Goelzer doesn’t hesitate to share her ambitious dreams. Determination resonates in every word as she states that one day she will become president of the United States. Only after being a United Nations ambassador and a member of Congress.

“My name means hard worker and diligent,” said Goelzer. “That’s who I am. God made me hard-working. He gave me this drive for working hard and striving after excellence. That’s honestly a God-given gift.”

Goelzer started school a year younger than most, and she combined her junior and senior year of high school.    Her academic progress was always at an accelerated rate, resulting in her attending college much earlier than normal.

“I had no idea [I’d] be going to college at 16,” said Goelzer. “It was a shocker. My mom didn’t want to let go, but she knew that God wanted me here this year for a reason.”

At 14 she joined the Boy Scouts Venturing Program. The program influenced Goelzer’s life through a series of leadership and communication skills making her the owner of two medals. It was her participation in Boy Scouts that prepared her for an early college experience.

“It was through Boy Scouts that I got my drive for  creating a vision and going after it; setting goals,” said Goelzer.

After being in the program for two years, Goelzer’s outstanding leadership abilities gave her the unexpected opportunity to train adult scout leaders in the Interamerican Leadership Training (ILT) held in Houston this September.

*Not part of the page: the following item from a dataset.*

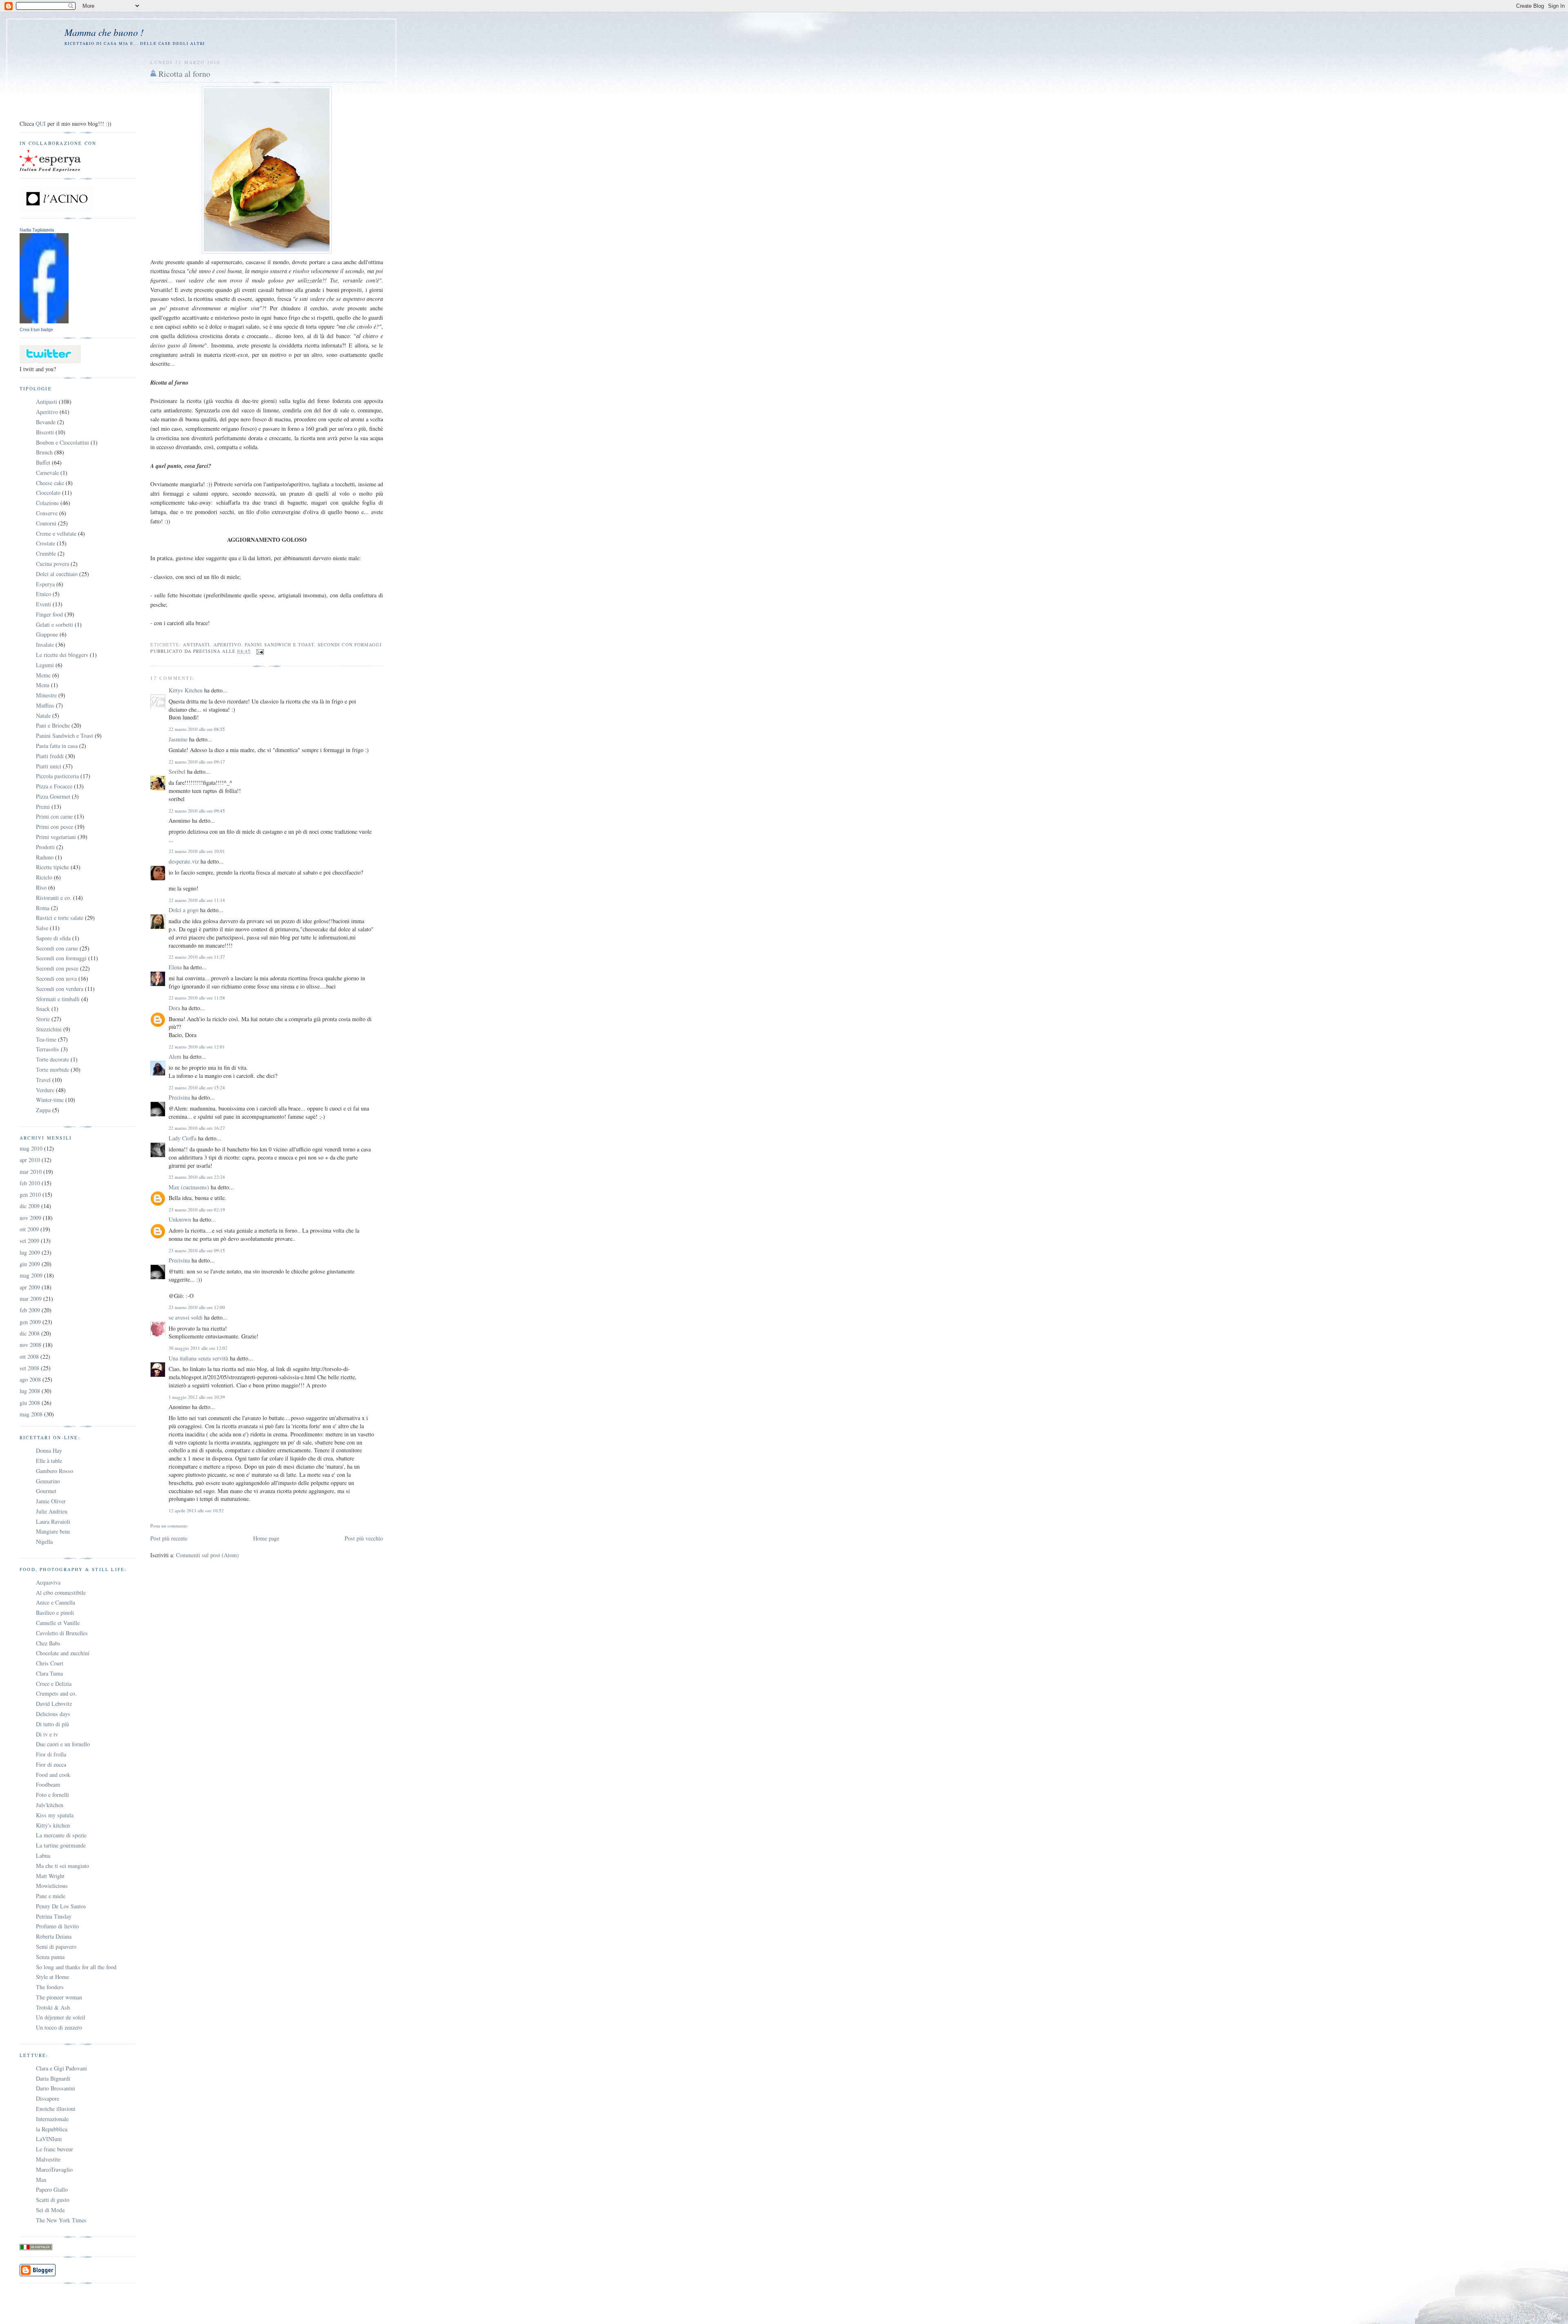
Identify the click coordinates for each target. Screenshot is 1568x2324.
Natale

“Deep down inside, I really wanted to be on staff, but I told no one,” said Goelzer. “I didn’t tell my parents, I didn’t tell my brothers, much less the youth leader of this course. They accepted me as staff. That was a good surprise.”

While most girls celebrate their sweet sixteen, Goelzer is getting ready to train alongside 14 international scout leaders from the American continent. Fellow ILT staff member and Eagle Scout James Britt said Emily is prepared for the challenge despite her young age.

“[Emily’s] age is not necessarily what we would consider normal,” said Britt. “She will quite possibly be the youngest in the training, as well as in the course; that means participants too.”

Goelzer has come a long way, and college is one more step in the process of achieving her dreams. Her character honors her boy scout nickname—“Falcon.”

“[The nickname means] I soar high. I like the nickname and the meaning behind it. It empowers me to do more, to keep soaring high, to soar higher and to bring others up with me,”said Goelzer.